■ **Required work**:
Arrange the lines as a numbered list, starting at the line that contains "Task: Click the F1 2018 game cover thumbnail" and ending at the last line of the listing. Skip blank lines and leave out the pictures.

****

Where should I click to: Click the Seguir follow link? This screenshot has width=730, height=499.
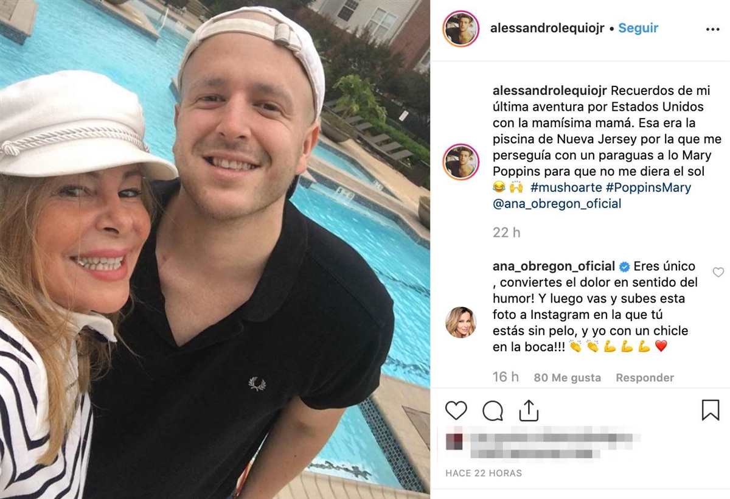(x=638, y=28)
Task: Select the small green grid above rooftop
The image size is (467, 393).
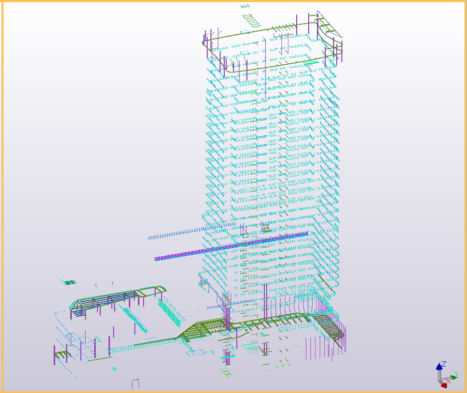Action: pos(251,20)
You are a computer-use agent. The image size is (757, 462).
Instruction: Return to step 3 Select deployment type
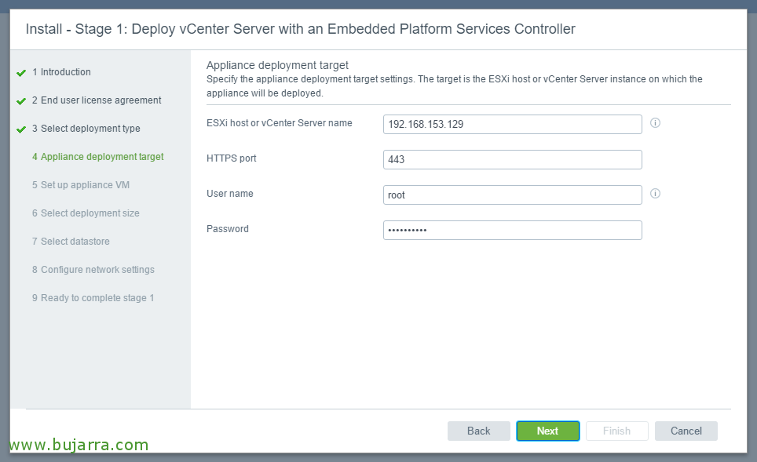(86, 129)
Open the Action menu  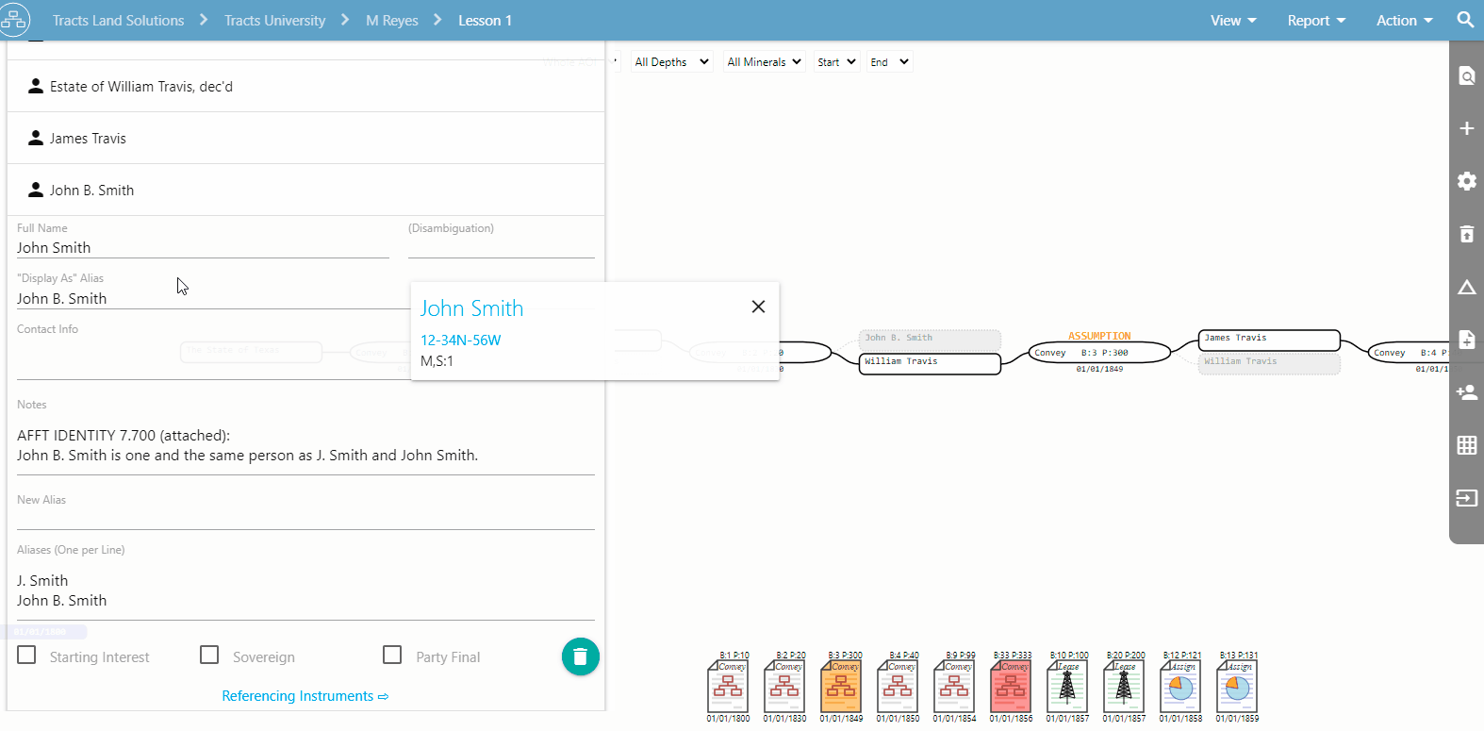click(x=1404, y=21)
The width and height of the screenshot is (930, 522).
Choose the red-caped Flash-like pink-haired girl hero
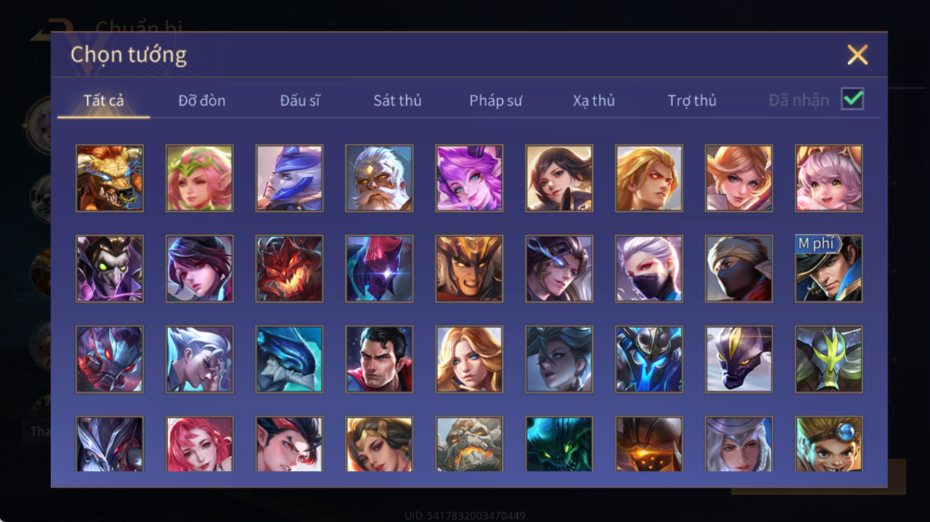199,445
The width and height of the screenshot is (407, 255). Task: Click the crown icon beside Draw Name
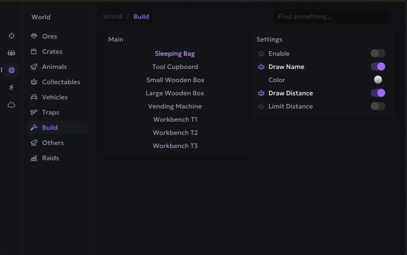(261, 67)
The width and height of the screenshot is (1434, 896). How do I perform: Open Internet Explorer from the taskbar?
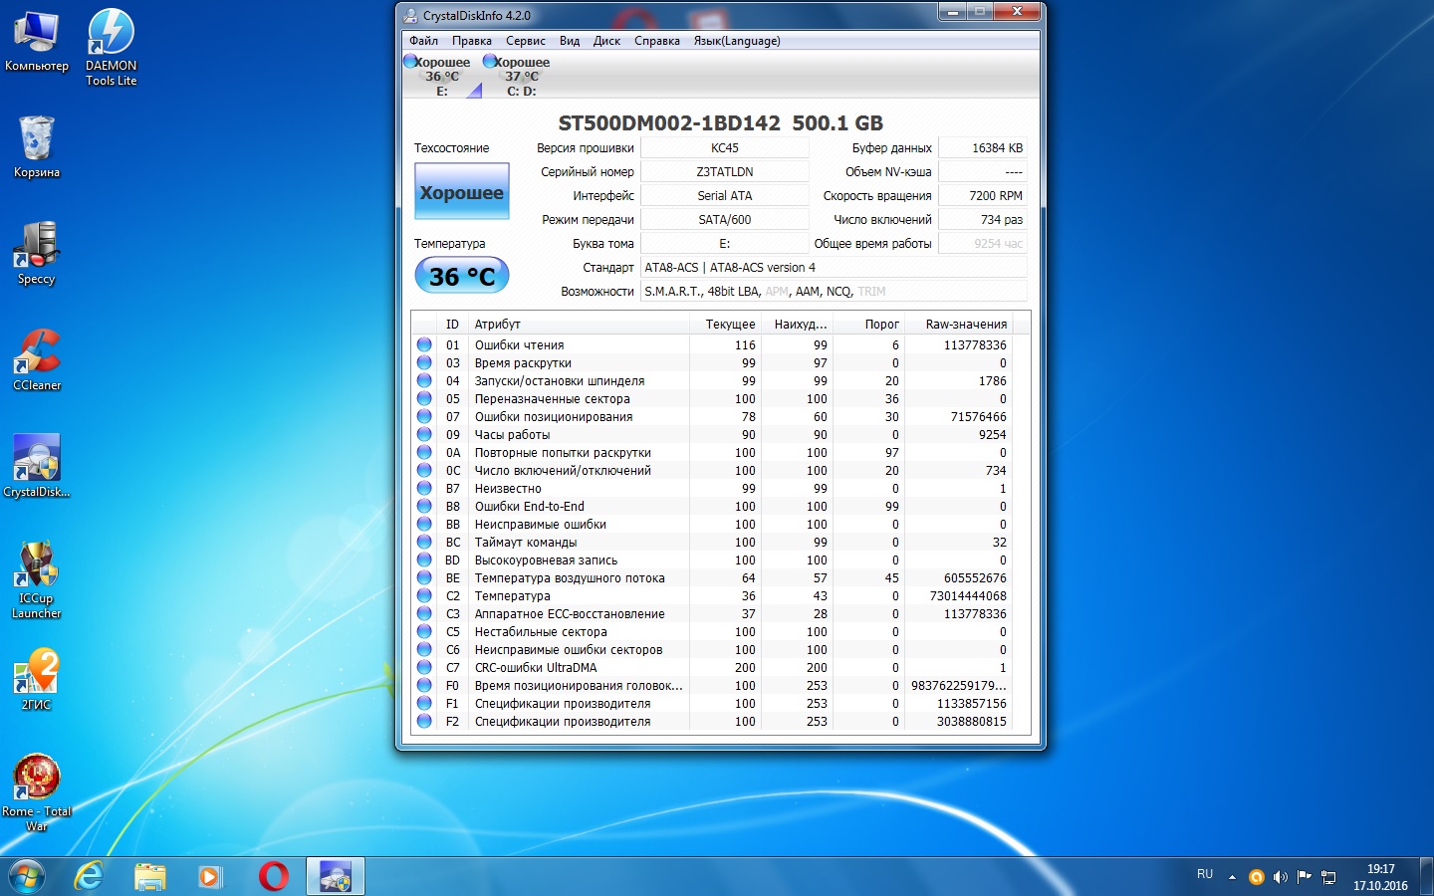tap(90, 876)
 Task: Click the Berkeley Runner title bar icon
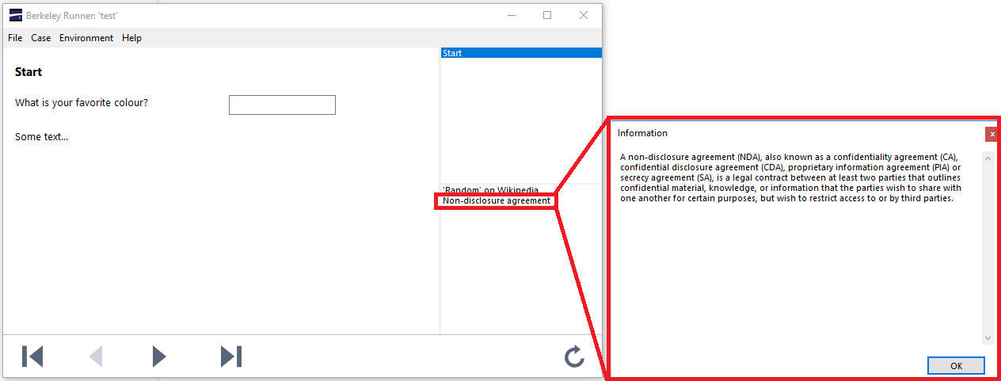15,15
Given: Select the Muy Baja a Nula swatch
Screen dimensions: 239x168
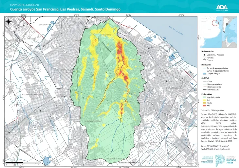Looking at the screenshot, I should point(204,97).
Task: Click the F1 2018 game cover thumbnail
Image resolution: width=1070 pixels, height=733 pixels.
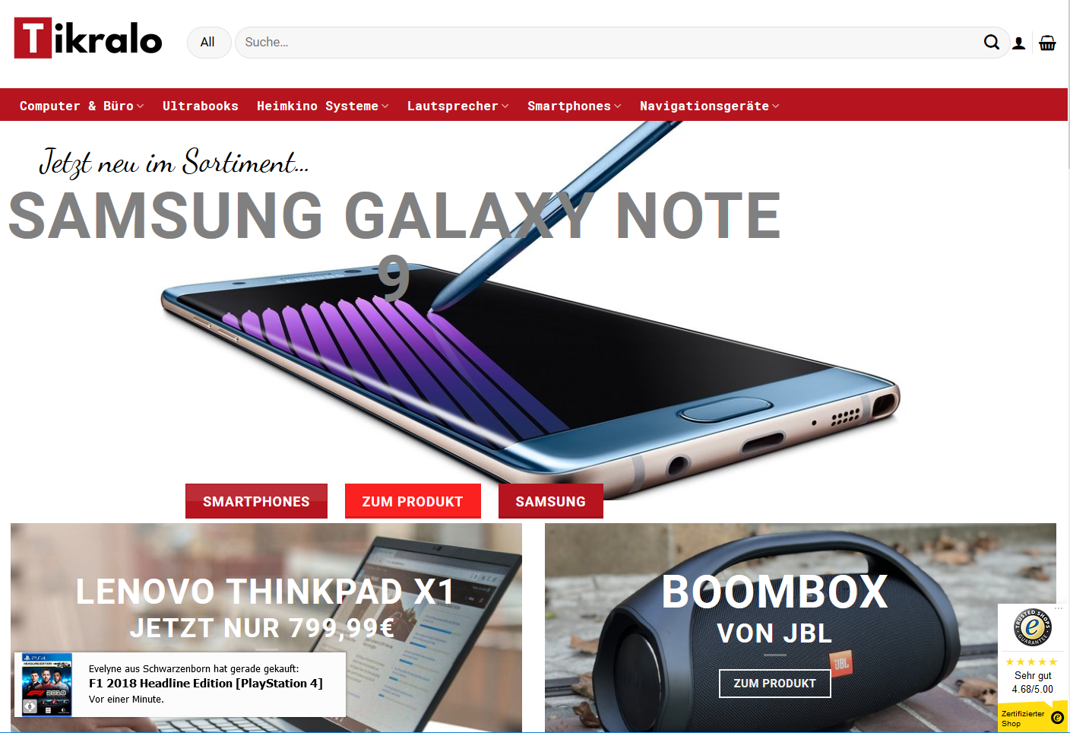Action: pos(46,684)
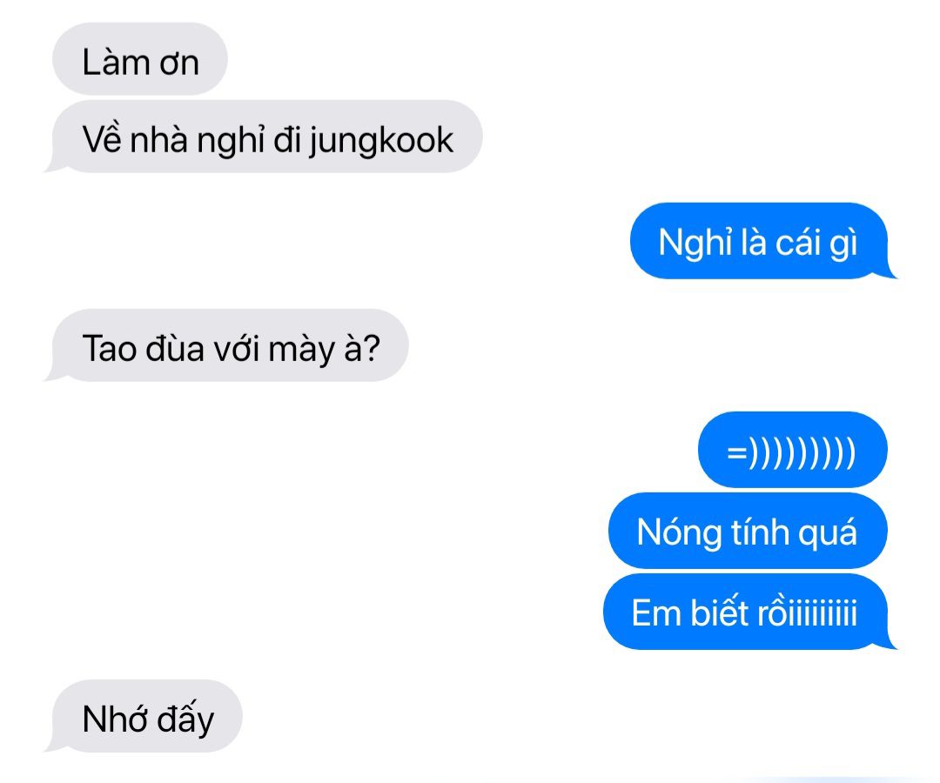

****

■ **Finished task**:
1. Task: Click the F1 2018 game cover thumbnail
2. Image resolution: width=1070 pixels, height=733 pixels.
3. Action: pos(46,684)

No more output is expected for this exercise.